=== ENTRIES SUPPLIED ===
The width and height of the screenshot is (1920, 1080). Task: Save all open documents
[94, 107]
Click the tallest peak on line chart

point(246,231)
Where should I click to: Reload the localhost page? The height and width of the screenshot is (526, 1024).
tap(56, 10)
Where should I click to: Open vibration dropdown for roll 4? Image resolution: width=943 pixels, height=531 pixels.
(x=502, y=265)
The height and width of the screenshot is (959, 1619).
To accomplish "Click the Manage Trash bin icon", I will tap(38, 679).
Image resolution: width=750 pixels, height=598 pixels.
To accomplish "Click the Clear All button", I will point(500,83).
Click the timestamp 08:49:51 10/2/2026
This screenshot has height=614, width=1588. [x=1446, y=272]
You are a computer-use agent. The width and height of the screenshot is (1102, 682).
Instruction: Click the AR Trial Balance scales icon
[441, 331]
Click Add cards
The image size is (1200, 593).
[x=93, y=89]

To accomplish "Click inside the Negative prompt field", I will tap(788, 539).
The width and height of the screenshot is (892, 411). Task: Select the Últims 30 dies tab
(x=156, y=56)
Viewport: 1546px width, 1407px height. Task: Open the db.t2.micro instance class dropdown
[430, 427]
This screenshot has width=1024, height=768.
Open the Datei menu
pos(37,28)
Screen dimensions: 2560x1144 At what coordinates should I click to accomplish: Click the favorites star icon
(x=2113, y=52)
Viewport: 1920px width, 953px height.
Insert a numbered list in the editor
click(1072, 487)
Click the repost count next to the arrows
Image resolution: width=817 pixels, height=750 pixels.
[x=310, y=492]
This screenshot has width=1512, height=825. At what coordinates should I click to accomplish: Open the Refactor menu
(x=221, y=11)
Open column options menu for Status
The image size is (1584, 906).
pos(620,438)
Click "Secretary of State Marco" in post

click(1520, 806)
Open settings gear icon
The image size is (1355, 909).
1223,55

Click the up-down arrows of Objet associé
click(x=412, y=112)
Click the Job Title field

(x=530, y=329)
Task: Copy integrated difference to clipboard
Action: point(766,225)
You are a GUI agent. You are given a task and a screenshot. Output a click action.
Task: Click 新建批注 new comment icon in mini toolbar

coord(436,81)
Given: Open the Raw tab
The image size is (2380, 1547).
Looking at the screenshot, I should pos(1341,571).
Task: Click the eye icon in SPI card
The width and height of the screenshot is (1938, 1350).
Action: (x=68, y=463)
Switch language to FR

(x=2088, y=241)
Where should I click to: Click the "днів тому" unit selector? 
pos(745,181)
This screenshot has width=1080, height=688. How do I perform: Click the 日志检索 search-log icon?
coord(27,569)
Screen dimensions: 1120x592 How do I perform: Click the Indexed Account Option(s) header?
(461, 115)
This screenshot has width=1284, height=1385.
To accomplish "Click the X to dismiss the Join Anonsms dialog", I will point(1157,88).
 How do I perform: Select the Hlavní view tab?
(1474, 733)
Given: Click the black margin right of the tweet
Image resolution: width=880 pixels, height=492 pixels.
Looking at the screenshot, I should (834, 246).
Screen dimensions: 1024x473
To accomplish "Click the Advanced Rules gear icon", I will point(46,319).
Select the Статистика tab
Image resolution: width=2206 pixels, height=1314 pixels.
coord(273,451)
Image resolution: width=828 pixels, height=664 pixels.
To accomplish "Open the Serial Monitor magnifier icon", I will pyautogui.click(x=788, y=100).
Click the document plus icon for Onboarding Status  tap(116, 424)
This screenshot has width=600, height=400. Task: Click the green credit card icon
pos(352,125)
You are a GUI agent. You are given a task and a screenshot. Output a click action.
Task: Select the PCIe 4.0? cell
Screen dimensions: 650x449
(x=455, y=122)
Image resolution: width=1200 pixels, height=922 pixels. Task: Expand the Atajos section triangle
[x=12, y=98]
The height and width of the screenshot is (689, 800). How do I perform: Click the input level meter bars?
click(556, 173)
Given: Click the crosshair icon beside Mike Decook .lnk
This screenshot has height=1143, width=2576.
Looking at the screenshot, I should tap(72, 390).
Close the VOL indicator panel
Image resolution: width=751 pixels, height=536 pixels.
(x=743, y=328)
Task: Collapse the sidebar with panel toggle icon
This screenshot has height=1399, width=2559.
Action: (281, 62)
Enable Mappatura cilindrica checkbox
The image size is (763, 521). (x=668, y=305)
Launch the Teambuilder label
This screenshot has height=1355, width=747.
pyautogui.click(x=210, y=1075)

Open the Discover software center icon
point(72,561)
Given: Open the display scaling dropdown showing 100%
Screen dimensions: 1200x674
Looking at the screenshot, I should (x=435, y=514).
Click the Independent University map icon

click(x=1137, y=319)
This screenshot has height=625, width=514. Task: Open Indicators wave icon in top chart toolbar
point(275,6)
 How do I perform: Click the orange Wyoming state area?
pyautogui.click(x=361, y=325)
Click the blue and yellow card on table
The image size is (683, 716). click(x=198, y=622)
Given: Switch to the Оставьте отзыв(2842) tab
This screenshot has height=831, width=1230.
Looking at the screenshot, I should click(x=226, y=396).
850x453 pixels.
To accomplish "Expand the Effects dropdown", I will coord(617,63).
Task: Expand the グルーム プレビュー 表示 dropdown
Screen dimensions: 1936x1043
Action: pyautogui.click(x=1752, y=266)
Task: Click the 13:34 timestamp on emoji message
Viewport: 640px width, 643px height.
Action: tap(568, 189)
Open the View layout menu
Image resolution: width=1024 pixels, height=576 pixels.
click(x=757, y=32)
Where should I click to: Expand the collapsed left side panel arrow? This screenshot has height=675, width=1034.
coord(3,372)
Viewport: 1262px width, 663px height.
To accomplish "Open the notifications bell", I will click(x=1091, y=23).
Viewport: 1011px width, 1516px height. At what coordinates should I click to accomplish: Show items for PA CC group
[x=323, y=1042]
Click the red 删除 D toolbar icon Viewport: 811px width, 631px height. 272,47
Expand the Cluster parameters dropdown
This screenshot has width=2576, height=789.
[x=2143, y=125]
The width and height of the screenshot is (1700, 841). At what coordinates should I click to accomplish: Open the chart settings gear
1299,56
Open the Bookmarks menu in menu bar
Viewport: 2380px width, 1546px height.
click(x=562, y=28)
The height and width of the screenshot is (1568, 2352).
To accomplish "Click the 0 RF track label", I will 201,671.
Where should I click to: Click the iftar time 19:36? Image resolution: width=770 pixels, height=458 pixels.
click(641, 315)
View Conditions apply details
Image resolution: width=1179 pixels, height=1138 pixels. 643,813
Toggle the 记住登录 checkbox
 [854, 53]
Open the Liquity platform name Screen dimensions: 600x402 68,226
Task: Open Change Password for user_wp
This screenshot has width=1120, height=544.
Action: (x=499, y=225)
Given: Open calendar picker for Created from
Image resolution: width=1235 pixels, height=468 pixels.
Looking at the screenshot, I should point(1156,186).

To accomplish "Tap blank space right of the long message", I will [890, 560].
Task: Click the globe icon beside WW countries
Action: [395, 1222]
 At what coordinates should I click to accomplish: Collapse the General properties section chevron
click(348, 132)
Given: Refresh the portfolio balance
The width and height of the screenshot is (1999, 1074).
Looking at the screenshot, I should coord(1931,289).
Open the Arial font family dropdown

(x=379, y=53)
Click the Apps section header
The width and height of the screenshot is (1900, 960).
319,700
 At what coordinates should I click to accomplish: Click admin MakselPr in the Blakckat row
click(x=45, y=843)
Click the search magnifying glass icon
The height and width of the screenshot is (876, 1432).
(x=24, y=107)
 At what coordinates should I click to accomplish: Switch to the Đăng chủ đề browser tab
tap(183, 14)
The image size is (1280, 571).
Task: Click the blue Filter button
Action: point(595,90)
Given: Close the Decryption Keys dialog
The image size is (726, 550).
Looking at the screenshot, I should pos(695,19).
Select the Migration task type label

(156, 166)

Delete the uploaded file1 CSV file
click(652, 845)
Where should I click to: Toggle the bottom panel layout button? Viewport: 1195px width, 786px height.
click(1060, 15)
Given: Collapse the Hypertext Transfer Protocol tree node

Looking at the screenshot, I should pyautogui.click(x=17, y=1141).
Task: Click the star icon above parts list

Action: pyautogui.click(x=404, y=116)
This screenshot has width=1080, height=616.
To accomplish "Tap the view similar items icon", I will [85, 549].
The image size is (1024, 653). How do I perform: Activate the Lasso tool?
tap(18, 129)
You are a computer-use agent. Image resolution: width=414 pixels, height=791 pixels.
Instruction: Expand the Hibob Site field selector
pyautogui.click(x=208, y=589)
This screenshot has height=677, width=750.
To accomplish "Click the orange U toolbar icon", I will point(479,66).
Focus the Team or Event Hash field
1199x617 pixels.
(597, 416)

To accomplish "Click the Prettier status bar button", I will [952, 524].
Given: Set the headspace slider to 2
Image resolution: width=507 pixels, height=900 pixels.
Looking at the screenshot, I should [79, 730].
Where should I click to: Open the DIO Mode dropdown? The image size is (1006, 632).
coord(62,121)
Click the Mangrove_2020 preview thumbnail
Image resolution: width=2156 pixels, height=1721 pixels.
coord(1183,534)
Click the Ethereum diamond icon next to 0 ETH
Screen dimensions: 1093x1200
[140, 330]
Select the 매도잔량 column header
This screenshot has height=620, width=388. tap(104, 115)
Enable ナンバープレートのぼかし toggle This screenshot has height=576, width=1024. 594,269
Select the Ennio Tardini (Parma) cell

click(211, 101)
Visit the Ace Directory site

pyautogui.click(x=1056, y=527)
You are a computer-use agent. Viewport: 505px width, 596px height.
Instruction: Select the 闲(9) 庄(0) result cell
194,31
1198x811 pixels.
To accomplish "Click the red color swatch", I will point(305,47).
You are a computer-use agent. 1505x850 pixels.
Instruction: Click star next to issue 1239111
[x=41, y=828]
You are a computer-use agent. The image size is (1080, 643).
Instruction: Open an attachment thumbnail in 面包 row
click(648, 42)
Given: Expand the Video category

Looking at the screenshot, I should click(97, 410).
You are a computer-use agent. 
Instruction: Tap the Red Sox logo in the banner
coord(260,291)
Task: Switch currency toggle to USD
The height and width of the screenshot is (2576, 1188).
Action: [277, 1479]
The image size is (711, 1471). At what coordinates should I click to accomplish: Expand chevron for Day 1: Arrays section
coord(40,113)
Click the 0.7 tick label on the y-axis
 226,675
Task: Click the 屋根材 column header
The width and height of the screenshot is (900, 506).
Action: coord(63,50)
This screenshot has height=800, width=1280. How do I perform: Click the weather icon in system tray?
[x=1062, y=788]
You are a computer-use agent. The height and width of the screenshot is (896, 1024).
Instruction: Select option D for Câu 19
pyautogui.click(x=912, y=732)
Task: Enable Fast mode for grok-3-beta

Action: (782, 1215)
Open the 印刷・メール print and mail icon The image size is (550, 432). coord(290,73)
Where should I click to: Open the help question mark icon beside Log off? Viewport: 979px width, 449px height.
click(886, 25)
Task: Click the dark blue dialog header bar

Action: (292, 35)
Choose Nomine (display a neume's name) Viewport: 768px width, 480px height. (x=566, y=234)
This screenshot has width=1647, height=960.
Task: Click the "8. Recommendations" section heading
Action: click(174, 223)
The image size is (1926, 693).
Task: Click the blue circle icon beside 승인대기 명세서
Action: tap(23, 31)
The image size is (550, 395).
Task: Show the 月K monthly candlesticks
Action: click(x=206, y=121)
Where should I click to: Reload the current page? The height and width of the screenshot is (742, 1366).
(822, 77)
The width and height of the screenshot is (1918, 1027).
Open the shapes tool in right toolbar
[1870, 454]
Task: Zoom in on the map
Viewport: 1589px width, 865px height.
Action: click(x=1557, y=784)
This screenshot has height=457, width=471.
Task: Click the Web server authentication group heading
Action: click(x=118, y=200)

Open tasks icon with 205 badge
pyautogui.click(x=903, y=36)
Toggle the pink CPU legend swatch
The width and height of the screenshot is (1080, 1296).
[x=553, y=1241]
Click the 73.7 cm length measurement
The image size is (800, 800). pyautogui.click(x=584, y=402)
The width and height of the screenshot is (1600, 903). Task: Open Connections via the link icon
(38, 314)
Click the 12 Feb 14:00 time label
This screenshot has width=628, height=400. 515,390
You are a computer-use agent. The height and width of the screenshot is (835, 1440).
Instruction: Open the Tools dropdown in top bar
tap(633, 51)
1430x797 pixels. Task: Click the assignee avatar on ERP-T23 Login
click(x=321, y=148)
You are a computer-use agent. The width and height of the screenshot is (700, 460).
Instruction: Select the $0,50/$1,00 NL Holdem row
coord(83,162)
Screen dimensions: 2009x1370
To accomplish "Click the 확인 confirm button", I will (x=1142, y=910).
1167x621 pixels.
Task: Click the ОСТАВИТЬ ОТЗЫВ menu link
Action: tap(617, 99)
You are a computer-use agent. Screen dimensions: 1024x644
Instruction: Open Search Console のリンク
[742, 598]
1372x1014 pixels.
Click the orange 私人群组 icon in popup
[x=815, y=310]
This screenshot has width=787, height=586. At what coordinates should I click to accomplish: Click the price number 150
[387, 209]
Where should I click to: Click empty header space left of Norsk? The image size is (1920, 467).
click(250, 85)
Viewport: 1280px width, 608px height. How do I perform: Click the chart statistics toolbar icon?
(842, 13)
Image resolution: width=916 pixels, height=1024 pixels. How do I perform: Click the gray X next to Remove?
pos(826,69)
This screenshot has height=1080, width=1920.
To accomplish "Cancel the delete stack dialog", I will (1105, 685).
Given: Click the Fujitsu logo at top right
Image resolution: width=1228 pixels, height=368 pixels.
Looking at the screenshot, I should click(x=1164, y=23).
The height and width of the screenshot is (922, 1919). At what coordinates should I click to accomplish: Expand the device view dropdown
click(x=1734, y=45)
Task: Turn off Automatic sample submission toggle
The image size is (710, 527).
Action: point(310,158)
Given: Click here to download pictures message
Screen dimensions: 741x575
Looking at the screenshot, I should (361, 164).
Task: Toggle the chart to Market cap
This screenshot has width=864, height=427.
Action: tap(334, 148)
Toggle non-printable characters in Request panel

=== TO DO ===
Can you copy out, word for word, the lines between the one holding "Image resolution: width=828" and the one holding "Action: (281, 62)", inclusive?

=== REPLY ===
Image resolution: width=828 pixels, height=664 pixels.
To accomplish "Open the Serial Monitor magnifier icon", I will pyautogui.click(x=788, y=100).
Click the document plus icon for Onboarding Status  tap(116, 424)
This screenshot has width=600, height=400. Task: Click the green credit card icon
pos(352,125)
You are a GUI agent. You are given a task and a screenshot. Output a click action.
Task: Select the PCIe 4.0? cell
Screen dimensions: 650x449
(x=455, y=122)
Image resolution: width=1200 pixels, height=922 pixels. Task: Expand the Atajos section triangle
[x=12, y=98]
The height and width of the screenshot is (689, 800). How do I perform: Click the input level meter bars?
click(556, 173)
Given: Click the crosshair icon beside Mike Decook .lnk
This screenshot has height=1143, width=2576.
Looking at the screenshot, I should tap(72, 390).
Close the VOL indicator panel
Image resolution: width=751 pixels, height=536 pixels.
(x=743, y=328)
Task: Collapse the sidebar with panel toggle icon
This screenshot has height=1399, width=2559.
Action: (281, 62)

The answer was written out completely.